America’s latest decision to sell a bunch of weapons to Taiwan was, predictably, met by the usual howls and threats from Beijing. To be honest, your correspondent couldn’t care less: Beijing and Washington play this petty game every few years, and nothing ever comes of it.
But this is a far more important year than most for cross-strait relations. Scary they might be, but the missiles are beside the point. From a political perspective, what really matters is the money.
In January, taks finally began on an economic pact that both Beijing and Taipei hope will lead to a full free trade agreement. If they succeed in signing the inelegantly titled Economic Cooperation Framework Agreement (ECFA), it would mark the biggest breakthrough in cross-strait relations in more than 60 years.

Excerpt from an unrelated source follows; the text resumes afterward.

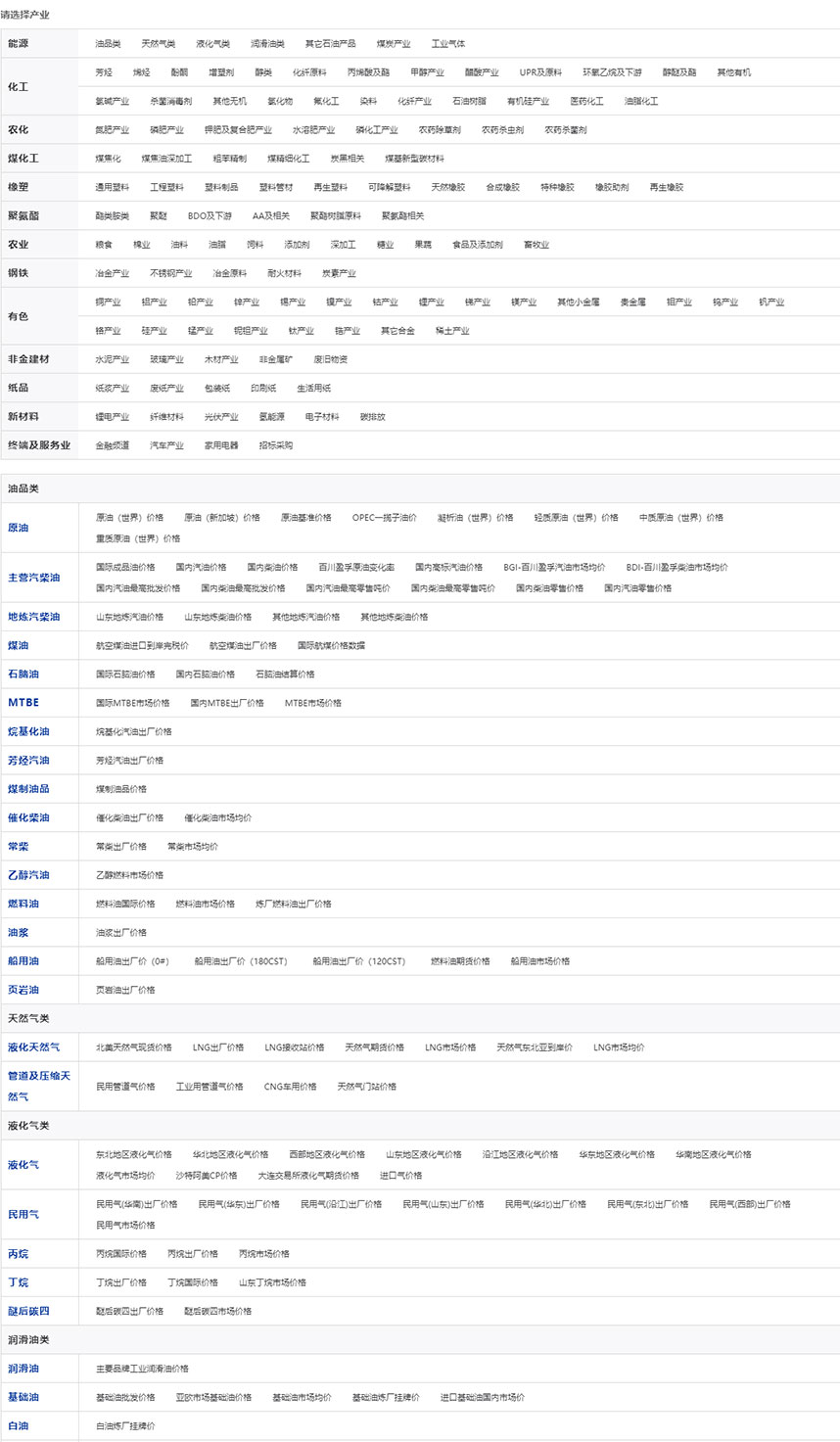Image resolution: width=840 pixels, height=1442 pixels.
Task: Click 亚欧市场基础油价格 under 基础油
Action: tap(213, 1397)
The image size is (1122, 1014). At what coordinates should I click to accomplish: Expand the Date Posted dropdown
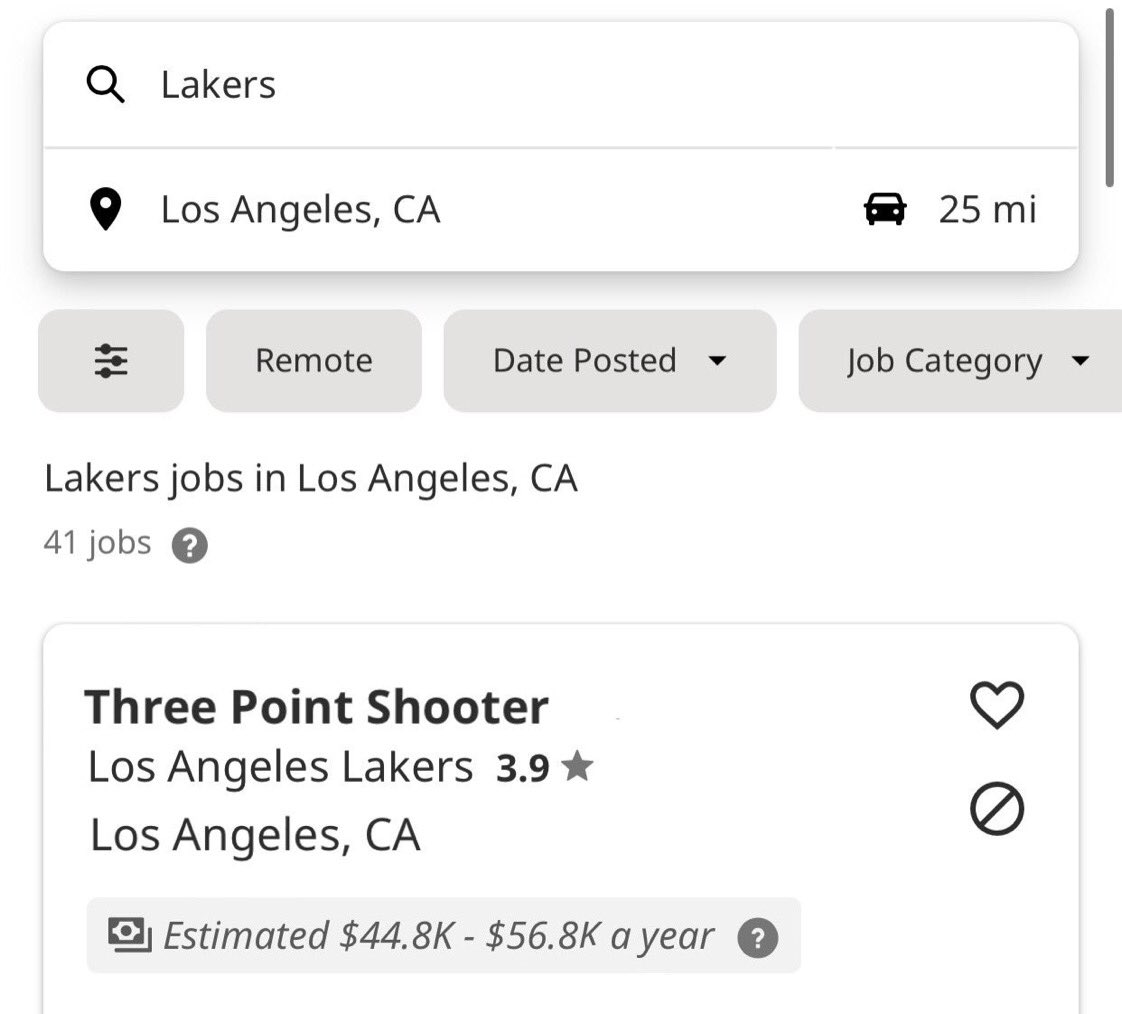point(610,361)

Taiwan – or, more precisely, President Ma Ying-jeou and his Kuomintang (KMT) chums – want the deal in order to boost business with China, which already absorbs 40% of the island’s exports and 65% of its outbound investment. They also hope it will lead to further free trade agreements with Association of South East Asian Nations members, for whom 2010 marks the inauguration of their own free trade area, which also includes China.
Although the ECFA promises to open up Taiwan to Chinese firms, the political schemers in Beijing care little about such a puny market. What really matters is that closer economic integration with Taiwan promises to tie China’s "renegade province" closer to the motherland.
In fact, despite Chinese claims that Taiwan has always been an indissoluble part of China, it is nothing of the sort. The first Chinese settlers arrived in Taiwan in 1624 – barely half an hour ago on China’s historical clock. The Qing dynasty claimed sovereignty over Taiwan in 1683, but lost it to the Japanese just 200 years later. China reclaimed the island in 1945, but since 1949 it has effectively been an independent nation.
In other words, Taiwan has only been ruled from Beijing for 200 years or so, and has basically been independent of the mainland since the Japanese arrived in 1895. And therein lies the problem: Taiwan isn’t really Chinese at all. It’s certainly quite a bit Chinese, but it’s also a little bit Japanese and a whole lot more Taiwanese.
They might have succeeded in locking up their biggest enemy – the pantomime villain Chen Shui-bian – but Ma and his cronies are struggling to sell the China dream to the Taiwan people. After being demolished in local elections in December and parliamentary by-elections in January, their chances in the presidential election in 2012 are not looking good.
Persuading the electorate that their future lies with the authoritarian brutes next door is tough. Sure, Taiwan’s citizens are realists who realize that survival depends on retaining good economic relations with China. That’s one major reason why Ma beat off Chen in 2008. But the fact of the matter is that most of the island’s voters see themselves as Taiwan people first and Chinese people second, and they want that independence to be protected. Third-generation "mainlanders" – the grandchildren of the defeated KMT troops who fled to the island in 1949 – are far more likely to see themelves as "Taiwan nationals" than their fathers.
Ma has invested too much political capital in the ECFA to let it fail. But any agreement is unlikely to mark the beginning of the end for Taiwan’s independence. Crucially, that is one thing the island’s voters will not allow to happen.